In England, this was referred to as cross and pile.

Process
During a coin toss, the coin is thrown into the air such that it rotates edge-over-edge several times. Either beforehand or when the coin is in the air, an interested party declares "heads" or "tails", indicating which side of the coin that party is choosing. The other party is assigned the opposite side. Depending on custom, the coin may be caught; caught and inverted; or allowed to land on the ground. When the coin comes to rest, the toss is complete and the party who called correctly or was assigned the upper side is declared the winner.

It is possible for a coin to land on its side, usually by landing up against an object (such as a shoe) or by getting stuck in the ground. However, even on a flat surface it is possible for a coin to land on its edge. A computational model suggests that the chance of a coin landing on its edge and staying there is about 1 in 6000 for an American nickel. In most cases the coin is simply re-flipped.

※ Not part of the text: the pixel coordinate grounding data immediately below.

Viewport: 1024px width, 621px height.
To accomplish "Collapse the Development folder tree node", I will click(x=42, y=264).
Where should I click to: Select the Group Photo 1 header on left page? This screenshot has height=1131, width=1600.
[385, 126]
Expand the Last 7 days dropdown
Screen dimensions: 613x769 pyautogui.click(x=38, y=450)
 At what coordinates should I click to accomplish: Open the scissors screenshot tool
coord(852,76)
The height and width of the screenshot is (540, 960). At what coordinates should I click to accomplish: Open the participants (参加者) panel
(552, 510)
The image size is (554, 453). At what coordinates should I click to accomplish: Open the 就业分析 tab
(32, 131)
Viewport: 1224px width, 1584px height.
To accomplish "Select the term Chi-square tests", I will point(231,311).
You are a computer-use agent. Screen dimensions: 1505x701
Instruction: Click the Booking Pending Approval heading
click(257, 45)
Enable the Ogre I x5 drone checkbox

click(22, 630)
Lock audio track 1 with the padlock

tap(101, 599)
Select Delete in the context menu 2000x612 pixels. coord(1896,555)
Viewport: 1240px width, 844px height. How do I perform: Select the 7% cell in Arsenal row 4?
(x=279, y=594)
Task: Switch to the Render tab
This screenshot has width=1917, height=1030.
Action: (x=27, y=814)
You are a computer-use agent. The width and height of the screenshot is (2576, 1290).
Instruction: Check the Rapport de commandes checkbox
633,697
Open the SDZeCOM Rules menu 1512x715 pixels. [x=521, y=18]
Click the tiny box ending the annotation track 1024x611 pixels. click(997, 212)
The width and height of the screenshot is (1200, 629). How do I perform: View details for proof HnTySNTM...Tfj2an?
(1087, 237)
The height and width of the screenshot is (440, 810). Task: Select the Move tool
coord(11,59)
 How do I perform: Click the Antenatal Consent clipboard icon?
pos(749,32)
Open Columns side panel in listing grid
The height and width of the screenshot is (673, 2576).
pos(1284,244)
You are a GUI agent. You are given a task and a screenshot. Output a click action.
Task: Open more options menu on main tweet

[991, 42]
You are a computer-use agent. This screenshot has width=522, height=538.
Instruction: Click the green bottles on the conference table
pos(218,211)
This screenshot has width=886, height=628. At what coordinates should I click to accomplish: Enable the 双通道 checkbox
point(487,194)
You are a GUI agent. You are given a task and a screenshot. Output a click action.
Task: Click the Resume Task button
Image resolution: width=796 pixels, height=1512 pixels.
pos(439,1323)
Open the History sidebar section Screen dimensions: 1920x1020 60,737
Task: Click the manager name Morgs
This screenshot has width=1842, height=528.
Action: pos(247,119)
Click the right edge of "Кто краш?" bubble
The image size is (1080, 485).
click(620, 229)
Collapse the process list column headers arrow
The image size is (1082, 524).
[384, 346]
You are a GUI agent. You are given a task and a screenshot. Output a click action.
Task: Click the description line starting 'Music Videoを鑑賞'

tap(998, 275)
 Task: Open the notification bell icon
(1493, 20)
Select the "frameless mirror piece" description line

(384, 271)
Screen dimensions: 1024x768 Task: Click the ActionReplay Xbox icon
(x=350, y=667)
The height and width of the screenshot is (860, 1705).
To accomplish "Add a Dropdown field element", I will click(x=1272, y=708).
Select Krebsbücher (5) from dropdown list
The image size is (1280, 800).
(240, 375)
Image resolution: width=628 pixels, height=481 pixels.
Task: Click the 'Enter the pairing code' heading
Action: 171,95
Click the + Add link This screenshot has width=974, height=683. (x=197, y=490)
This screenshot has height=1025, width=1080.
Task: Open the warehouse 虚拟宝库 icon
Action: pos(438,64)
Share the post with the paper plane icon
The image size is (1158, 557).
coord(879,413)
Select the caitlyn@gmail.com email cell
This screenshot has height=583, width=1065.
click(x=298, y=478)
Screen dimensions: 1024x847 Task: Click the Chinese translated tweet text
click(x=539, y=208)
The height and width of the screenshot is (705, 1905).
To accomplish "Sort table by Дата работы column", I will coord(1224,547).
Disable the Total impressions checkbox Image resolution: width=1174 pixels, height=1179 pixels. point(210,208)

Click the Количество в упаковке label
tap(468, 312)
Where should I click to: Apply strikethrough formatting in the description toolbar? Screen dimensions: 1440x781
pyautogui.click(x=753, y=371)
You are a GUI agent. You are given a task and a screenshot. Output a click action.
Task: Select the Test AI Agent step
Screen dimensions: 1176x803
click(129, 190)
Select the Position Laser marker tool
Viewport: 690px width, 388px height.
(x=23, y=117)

The coin may be any type as long as it has two distinct sides; it need not be a circulating coin as such. Larger coins tend to be more popular than smaller ones. Some high-profile coin tosses, such as the Cricket World Cup and the Super Bowl, use custom-made ceremonial medallions.

Three-way
Three-way coin flips are also possible, by a different process – this can be done either to choose two out of three, or to choose one out of three. To choose two out of three, three coins are flipped, and if two coins come up the same and one different, the different one loses (is out), leaving two players. To choose one out of three, the previous is either reversed (the odd coin out is the winner) or a regular two-way coin flip between the two remaining players can decide. Note that the three-way flip is  75% likely to work each time it is tried (if all coins are heads or all are tails, each of which occur 1/8 of the time due to the chances being 0.5 by 0.5 by 0.5, the flip is repeated until the results differ), and does not require that "heads" or "tails" be called.
A well-known example of such a three-way coin flip (choose two out of three) is dramatized in Friday Night Lights (originally a book, subsequently film and TV series), wherein three Texas high school football teams use a three-way coin flip. A legacy of that particular 1988 coin flip was to reduce the use of coin flips to break ties in Texas sports, instead using point systems to reduce the frequency of ties.

Use in dispute resolution

Coin tossing is a simple and unbiased way of settling a dispute or deciding between two or more arbitrary options. In a game theoretic analysis it provides even odds to both sides involved, requiring little effort and preventing the dispute from escalating into a struggle. It is used widely in sports and other games to decide arbitrary factors such as which side of the field a team will play from, or which side will attack or defend initially; these decisions may tend to favor one side, or may be neutral. Factors such as wind direction, the position of the sun, and other conditions may affect the decision. In team sports it is often the captain who makes the call, while the umpire or referee usually oversees such proceedings. A competitive method may be used instead of a toss in some situations, for example in basketball the jump ball is employed, while the face-off plays a similar role in ice hockey.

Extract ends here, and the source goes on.